Travail à faire:
- a) Pouvez-vous extraire du texte sur l'affaire Bettencourt le passage compris entre "Pour reprendre ce" et "régime de Vichy.", bornes incluses ?
- b) Pourriez-vous rédiger la suite du texte sur l'affaire Bettencourt, à partir de l'endroit où il s'arrête ?

:: Texte fourni ::

Pour reprendre ce néologisme d’Émile Pouget, cofondateur de la CGT en 1895, alors que la nécessité de faire des sacrifices nous est assénée tous les jours, les politiques affichent leur allégeance aux puissances d’argent. Emplois de complaisance, enveloppes d’argent liquide pour financer les partis au pouvoir, soustraction d’impôts en direction des paradis fiscaux et remises gracieuses au titre du bouclier fiscal, se révèlent chaque jour autour du feuilleton de l’été et de la famille Bettencourt ; une famille déjà tristement célèbre pour avoir rejoint la Cagoule dans les années 30 et joué un rôle actif dans la collaboration au régime de Vichy.

Un ministre, celui-là même qui veut nous priver de notre retraite à 60 ans, se trouve au centre de cette “ténébreuse affaire” en tant qu’ancien trésorier de l’UMP. Mais qu’à cela ne tienne ! Le gouvernement serre les rangs... et les fesses. Les journalistes, pourtant souvent complaisants, sont montrés du doigt, accusés de faire le jeu de l’extrême droite, tandis que les faits divers sont instrumentalisés pour remettre en selle les thèmes sécuritaires aussi vains que dangereux. Les mêmes populations sont stigmatisées. Les pauvres d’abord, habitants des cités mouroirs où le taux de chômage dépasse parfois les 50 %, les premiers privés des services publics (transports, activités sportives et culturelles, commerce de proximité, poste etc.), bénéficiant rarement d’un enseignement de qualité et ne pouvant que désespérer de l’avenir.

Nouvelle classe dangereuse, ils n’ont droit qu’aux contrôles au faciès de six à huit fois par jour ou aux courses poursuites avec une police partagée entre la colère et la trouille. Certains d’entre eux se sont retournés vers le grand banditisme comme les miséreux des favellas de Rio de Janeiro. Pour eux, pas de pitié ! Feu à volonté ! Contre la gangrène, il faut couper le membre infecté ! Et qu’importe des “dégâts collatéraux”.

:::
:: Données d'entrée ::

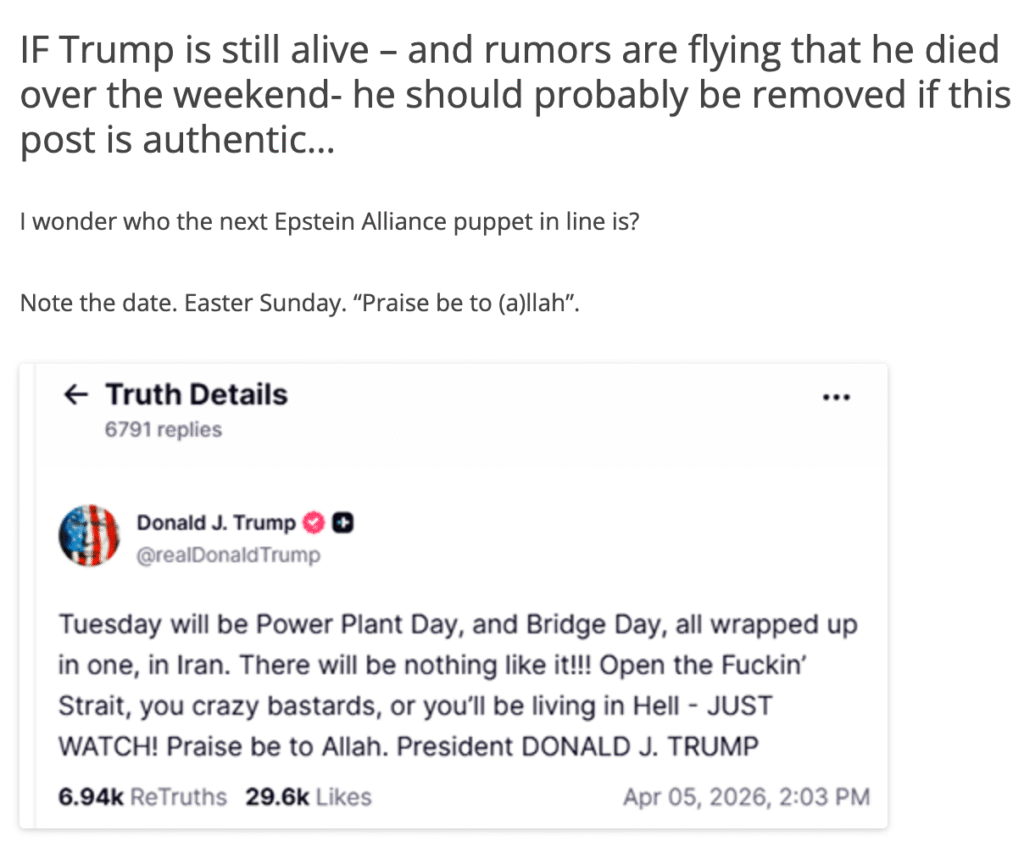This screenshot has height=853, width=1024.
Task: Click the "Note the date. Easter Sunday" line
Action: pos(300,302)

:::
:: Données d'entrée ::

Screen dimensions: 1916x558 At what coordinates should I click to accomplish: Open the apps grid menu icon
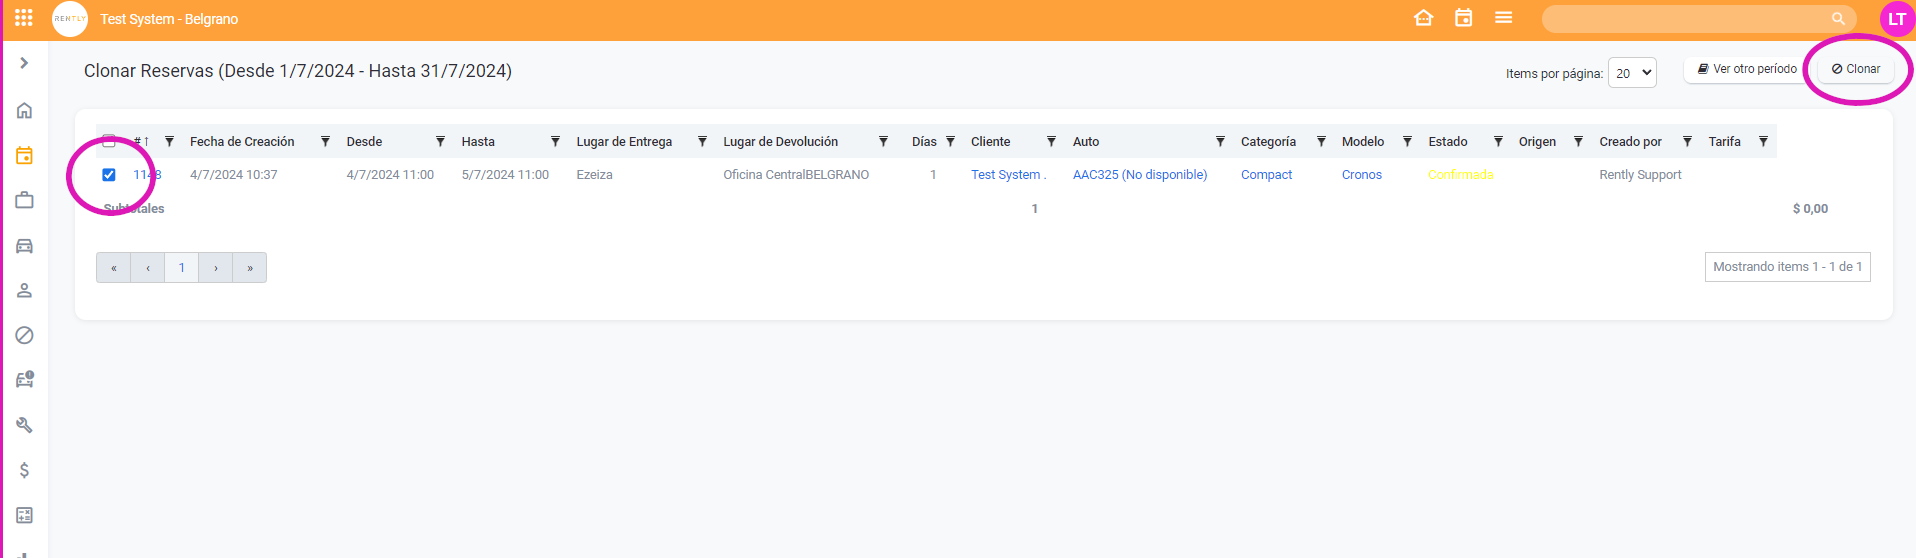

:::

Liste des réponses:
- a)
Pour reprendre ce néologisme d’Émile Pouget, cofondateur de la CGT en 1895, alors que la nécessité de faire des sacrifices nous est assénée tous les jours, les politiques affichent leur allégeance aux puissances d’argent. Emplois de complaisance, enveloppes d’argent liquide pour financer les partis au pouvoir, soustraction d’impôts en direction des paradis fiscaux et remises gracieuses au titre du bouclier fiscal, se révèlent chaque jour autour du feuilleton de l’été et de la famille Bettencourt ; une famille déjà tristement célèbre pour avoir rejoint la Cagoule dans les années 30 et joué un rôle actif dans la collaboration au régime de Vichy.

- b)
Une guerre de classe

Au début du vingtième siècle, la bande à Bonnot a défrayé la chronique. Militants anarchistes, exclus du monde du travail pour leur implication dans les grèves et les sabotages de la production, ils vécurent de braquages et de divers larcins. Narguant la police, car possédant des véhicules plus rapides qu’elle, ils furent finalement abattus (Bonnot, Garnier et Valet), exécutés en place publique (Callemin, Monier, Soudy) ou finiront leur vie en prison. De façon moins consciente les arrières petits enfants de Bonnot et de Victor Serge exercent, en quelque sorte la récupération de l’argent que leur confisquent les capitalistes (“Tout ce qu’ils ont, ils nous l’ont volé”). La fin de la bande à Bonnot par l’exécution de ses principaux membres se déroulent en... 1913. Et vive l’unité nationale avant d’aller crever dans les tranchées !

Au moment où les troupes françaises se font les porte flingues de l’OTAN en Afghanistan, ce pays est devenu le premier producteur mondial d’héroïne, inondant l’Europe de son produit de mort. Les petits caïds des cités de banlieue ne sont que de petits intermédiaires à qui on a interdit toute autre forme de sociabilité. Dealer de la dope n’est pas, en soi, une revendication politique, mais un moyen de survie pour une frange de la population toujours plus marginalisée.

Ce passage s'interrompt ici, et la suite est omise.